I wish I was kidding, I wish I was kidding, I wish I was kidding. I just realized I am apparently not dreaming and that I am typing this for real.

First…movie star, and I use that term loosely, Steven Seagal appeared to take Anderson Silva and Lyoto Machida under his wing. Granted, I think we all knew exactly what that was and I’ll just leave that there. Now he has been enlisted by former heavyweight champion Daniel Cormier to show him some secret moves ahead of his trilogy ending bout with Stipe Miocic this Saturday at UFC 252.

I find it hard to believe that someone like Daniel would try to incorporate moves from a sport that has never worked in mixed martial arts or any street fight that I’ve ever seen against someone decently trained. I will stress that I am not saying it is completely useless and I am sure it would work in some scenario somewhere. Moving on…

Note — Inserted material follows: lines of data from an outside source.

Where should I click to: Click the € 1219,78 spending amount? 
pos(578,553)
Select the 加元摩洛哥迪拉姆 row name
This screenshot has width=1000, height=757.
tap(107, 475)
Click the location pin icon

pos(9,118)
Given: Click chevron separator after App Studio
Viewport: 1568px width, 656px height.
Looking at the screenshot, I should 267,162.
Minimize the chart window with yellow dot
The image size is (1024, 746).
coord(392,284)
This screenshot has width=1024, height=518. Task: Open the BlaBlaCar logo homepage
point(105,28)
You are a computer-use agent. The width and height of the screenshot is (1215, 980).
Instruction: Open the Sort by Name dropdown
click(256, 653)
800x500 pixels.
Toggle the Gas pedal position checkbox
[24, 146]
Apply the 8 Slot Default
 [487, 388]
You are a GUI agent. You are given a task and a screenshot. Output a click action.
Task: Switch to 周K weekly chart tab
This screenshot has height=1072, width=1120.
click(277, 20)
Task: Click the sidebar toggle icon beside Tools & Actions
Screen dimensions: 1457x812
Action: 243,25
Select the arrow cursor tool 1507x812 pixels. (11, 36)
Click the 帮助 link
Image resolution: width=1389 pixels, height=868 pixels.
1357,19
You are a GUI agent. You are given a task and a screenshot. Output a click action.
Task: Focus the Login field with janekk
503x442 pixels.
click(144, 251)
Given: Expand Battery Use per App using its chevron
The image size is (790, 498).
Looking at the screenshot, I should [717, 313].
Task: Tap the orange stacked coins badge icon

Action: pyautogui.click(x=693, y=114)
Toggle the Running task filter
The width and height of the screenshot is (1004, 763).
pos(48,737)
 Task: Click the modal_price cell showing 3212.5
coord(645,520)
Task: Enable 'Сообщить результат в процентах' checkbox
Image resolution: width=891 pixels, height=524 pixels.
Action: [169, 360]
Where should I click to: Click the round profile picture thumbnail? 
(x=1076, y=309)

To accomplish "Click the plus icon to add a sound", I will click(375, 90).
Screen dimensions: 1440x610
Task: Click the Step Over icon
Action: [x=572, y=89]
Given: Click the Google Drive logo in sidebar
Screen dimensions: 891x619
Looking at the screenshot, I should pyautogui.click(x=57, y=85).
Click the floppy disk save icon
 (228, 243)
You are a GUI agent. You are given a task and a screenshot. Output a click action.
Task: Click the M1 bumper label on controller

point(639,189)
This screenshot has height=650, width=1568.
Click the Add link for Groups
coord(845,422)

Watch this clip from Joe Rogan’s podcast where he discusses Seagal and aikido.

Listening to people try and defend the aikido martial art in an MMA discussion may be one of my favorite pastimes. Maybe I meant something to pass the time. You know what I mean.

Again, the thought of elite fighter Daniel Cormier actually integrating something from Steven Seagal into his game at this stage in his career seems like an inside joke that only Daniel is having a laugh at. Then again, the affection that his ESPN cohost Ariel Helwani has for the aging martial arts movie star could mean that DC is actually listening and possibly going to try and make it work. I hope not.

Here is the clip that has been circulating. Whether the clip is older than people are saying or it just happened one minute ago the point is that if I was going to challenge for the heavyweight championship and it was my last bout I would probably not call Steven to help me get ready for a killer like Stipe Miocic.

The truth is that it is probably nothing more than a photo opportunity type situation that’s going to get a little more main stream coverage and give talk shows something to debate and discuss for at least a half an hour.